Les professionnels de santé peuvent donc, avec des cadres différents, en droit, selon les cas, recevoir diverses aides au titre du droit commun :
- aides au développement économique dont certains régimes de portage immobilier ;
- aides aux professionnels de santé. Au nombre par exemple de ces cadres, se trouvent les aides prévues à l’article L. 1511-8 du CGCT et le régime des financements destinés à favoriser l’installation ou le maintien de professionnels de santé dans les zones définies en application du 1° de l’article L. 1434-4 du code de la santé publique. S’y ajoutent par exemple aussi le cadre d’autres aides comme celles visées au 20° de l’article L. 162-5 du code de la sécurité sociale.
- création d’équipements sous diverses formes juridiques (aides aux maisons de santé privées par un portage immobilier avec baux ; création d’une maison de santé publique ou d’un centre de soins ou autre avec divers cadres juridiques…)
A chaque fois que de tels dossiers prennent le chemin de notre cabinet, c’est un vrai catalogue qu’il nous faut aborder ce qui revient à rendre complexe les choix possibles en raison de leur multiplicité. D’où d’ailleurs le fait que j’ai failli m’étouffer quand cette semaine j’ai découvert qu’à quelques heures d’une audience un groupe de santé prétendait que de telles aides n’existaient pas. Mais passons.
De telles aides existent, donc. Mais deux d’entre elles seront un peu moins fréquentes. En effet, pour deux de ces régimes, et non des moindres, les professionnels de santé sont désormais priés de ne tendre leurs sébiles qu’une fois tous les dix ans. Demande en ce sens leur en est faite au JO de ce matin par le :
- Décret n° 2025-231 du 12 mars 2025 relatif aux aides financières à l’installation des professionnels de santé (NOR : TSSS2430878D) :
Ce décret est pris pour l’application de l’article 2 de la loi n° 2023-1268 du 27 décembre 2023 visant à améliorer l’accès aux soins par l’engagement territorial des professionnels. Voir icipour notre (très) rapide survol du contenu de cette loi, peu après sa publication.
Le but de ce texte est d’éradiquer une maladie contagieuse : le nomadisme médical.

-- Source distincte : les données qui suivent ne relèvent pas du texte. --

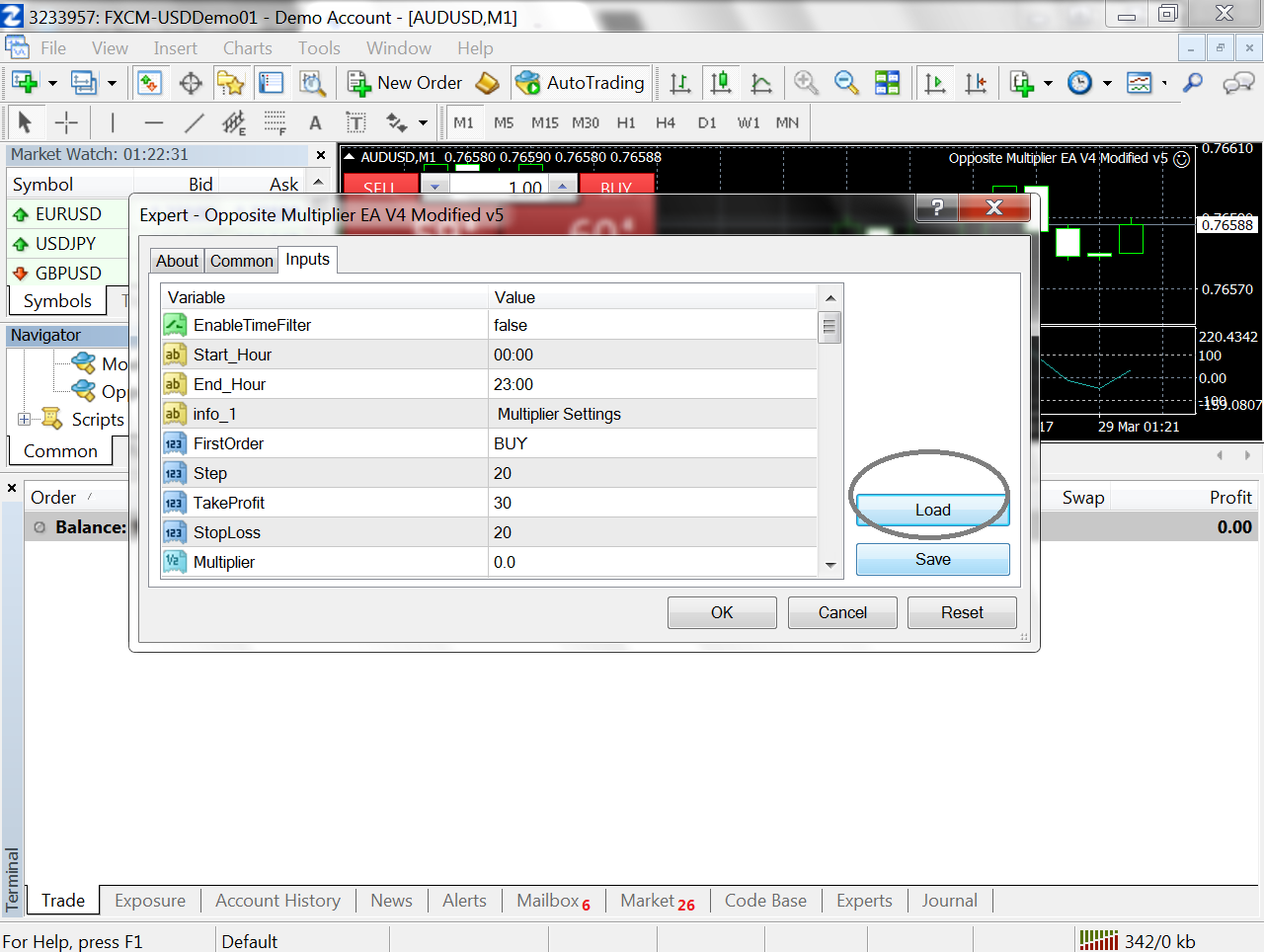This screenshot has width=1264, height=952.
Task: Select the Fibonacci retracement tool
Action: 275,122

Ce décret prévoit que les professionnels de santé ayant déjà bénéficié des aides à l’installation prévues respectivement par les articles L. 1511-8 du code général des collectivités territoriales et L. 162-5 du code de la sécurité sociale (CSS) ne peuvent à nouveau bénéficier d’une aide de la même catégorie pour le financement d’une nouvelle installation, que celle-ci ait lieu dans la même zone sous-dense ou dans une autre zone de cette nature, qu’à l’expiration d’un délai de dix ans. Voici le nouvel article du CSS à ce sujet :
« « Art. D. 162-1-11-1. – Les médecins libéraux bénéficiaires des dispositifs d’aide visés au 20° de l’article L. 162-5 ne peuvent prétendre à un nouveau versement de ces mêmes aides dans un délai de dix ans.
« Le délai mentionné au précédent alinéa prend effet à compter de la date de décision de l’octroi de l’aide. »

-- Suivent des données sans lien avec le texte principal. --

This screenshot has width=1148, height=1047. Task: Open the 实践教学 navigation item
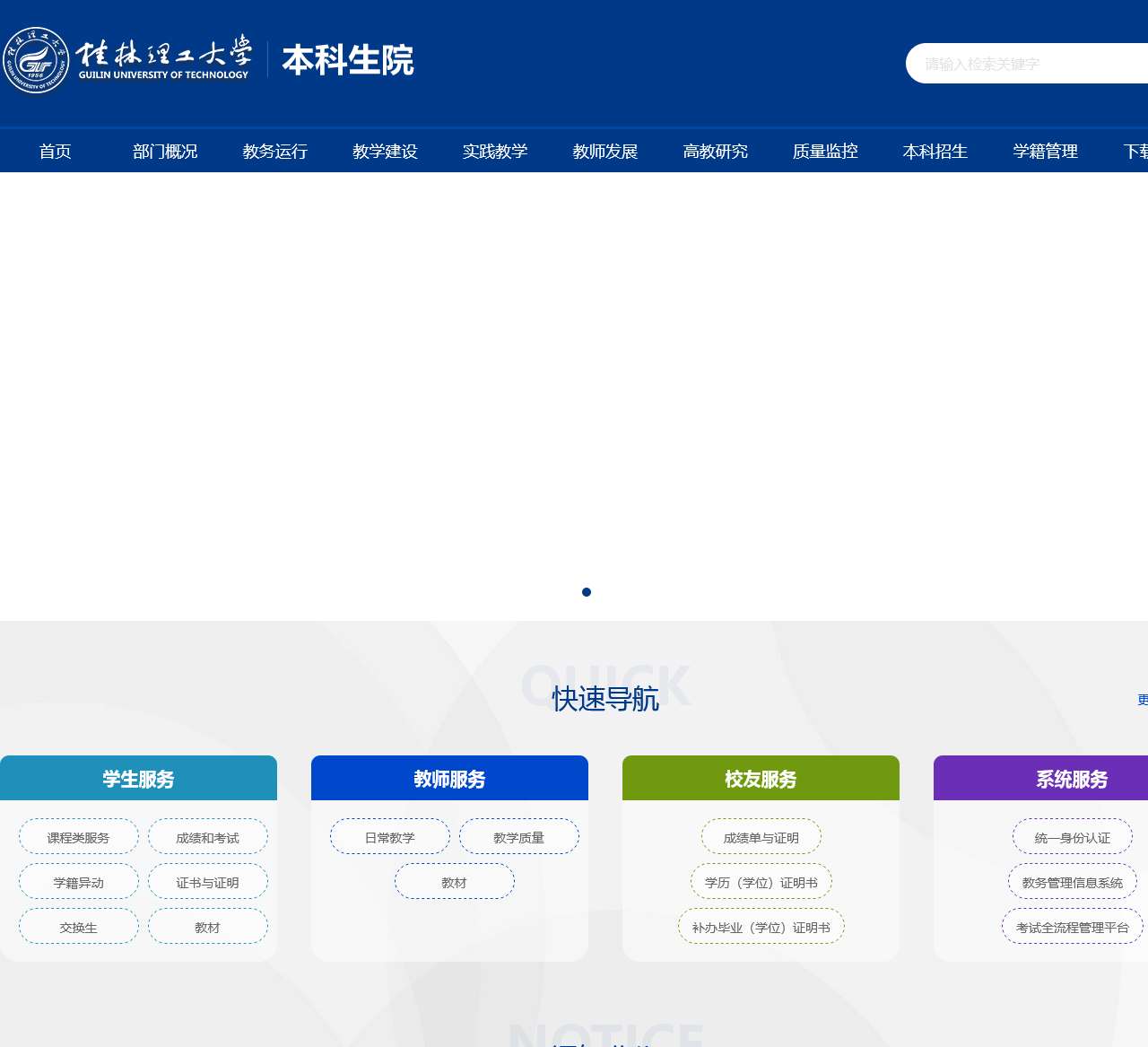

Pour les aides à l’installation fondées sur le I de l’article L. 1511-8 du code général des collectivités territoriales, le décret précise :
- d’une part, que le délai de dix ans prend effet à compter de la date de signature par le professionnel de santé de la convention relative à l’octroi de la précédente aide à l’installation
- et, d’autre part, que le professionnel de santé fournit, en annexe à la convention d’octroi de l’aide, une attestation sur l’honneur exprimant le respect du délai précité.
Citons le nouvel article du CGCT sur ce point :
« « Art. D. 1511-47. – Un professionnel de santé bénéficiaire des aides prévues au premier alinéa du I de l’article L. 1511-8 ne peut de nouveau en bénéficier qu’à l’expiration d’un délai de dix ans.
« Le délai prévu au premier alinéa s’apprécie à compter de la date de signature de la dernière convention, prévue à l’article R. 1511-45, attribuant ces aides au professionnel de santé.
« Le délai prévu au premier alinéa s’applique, que l’installation faisant l’objet de la nouvelle demande d’aide soit ou non située dans la même zone que celle définie dans la dernière convention.
« Lorsqu’il effectue une nouvelle demande d’aide prévue au premier alinéa du I de l’article L. 1511-8 du code des collectivités territoriales, le professionnel de santé atteste sur l’honneur que le délai de dix ans est respecté. L’attestation sur l’honneur est annexée à la nouvelle convention.